Videoscopic procedures have been used to manage and make the diagnosis of malignant pleural effusions. Procedures range from simply freeing collections of fluid and adding a sclerosing agent to removing the lining of the chest cavity.

Thus far there has not been any significant data demonstrating a clear advantage of surgery over a chest tube and the addition of a sclerosing agent. There is more pain than with simple chest tube insertion. Since talc is used there still is the risk of an adverse reaction to the talc. Complications such as pneumonia, infection, blood clots, and exacerbation of any pre-exsisting heart disease can also occur.

Home Management Of An Indwelling Pleural Catheter

The PLEURX® catheter by Denver BIOMEDICAL has been introduced at oncology centers nationwide as a simplified method to manage patients with malignant pleural effusions. This management strategy has been proven to relieve symptoms, improve quality of life, and decrease days of hospitalization. The following table compares the PLEURX® catheter to a standard chest tube.

OUTCOME PLEURX® CHEST TUBE
Days of hospitalization associated with therapy 1.5 days 6.5 days
Quality of life Equivalent Equivalent
Relief of symptoms Equivalent Equivalent
Complications Equivalent Equivalent
Recurrence of effusion 13% 21%

Source: Putnam JB, Light RW, et al. A randomized comparison of indwelling pleural catheter and doxycycline pleurodesis in the management of malignant pleural effusions. Cancer, 86, 1992-1999.

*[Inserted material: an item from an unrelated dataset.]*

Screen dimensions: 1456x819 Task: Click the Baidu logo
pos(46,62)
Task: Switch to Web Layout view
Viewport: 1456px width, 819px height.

Other forms of surgical intervention are not necessary in these end-of-life patients and are associated with higher morbidity, extended hospitalization, and a 10% mortality rate.

The PLEURX® catheter is a soft, supple, 16F elastic catheter with a one-way valve for safety and polyester cuff for long term placement.

The catheter is placed into the thoracic cavity under local anesthesia with minimal discomfort. This small catheter does not limit patient activity.

Drainage is performed daily using a pre-evacuated bottle and clean technique.

Studies have shown a very low complication rate with up to 50% of patients achieving a spontaneous pleurodesis. When the drainage ceases, the catheter can be removed.

Patients are admitted overnight for drainage of the effusion. The Oncology Nurse Educator instructs the patient and family member or friend very carefully on the use of the PLEURX® catheter. An instructional video supplements the education. Patients are discharged only after demonstration of proper catheter care, dressing change, drainage of fluid, and ability to document drainage on a drainage log. Medicare reimburses for the hospital stay, catheter insertion, and drainage supplies. Other insurances will need to be verified before insertion.

Many of the major cancer centers across the country have adopted the PLEURX® catheter as a first line therapy for the management of malignant pleural effusion. The University Thoracic Surgeons at RWJUH and Robert Wood Johnson Medical School also feel this should be a significant advancement for the management of this difficult disease, with a focus on palliative care.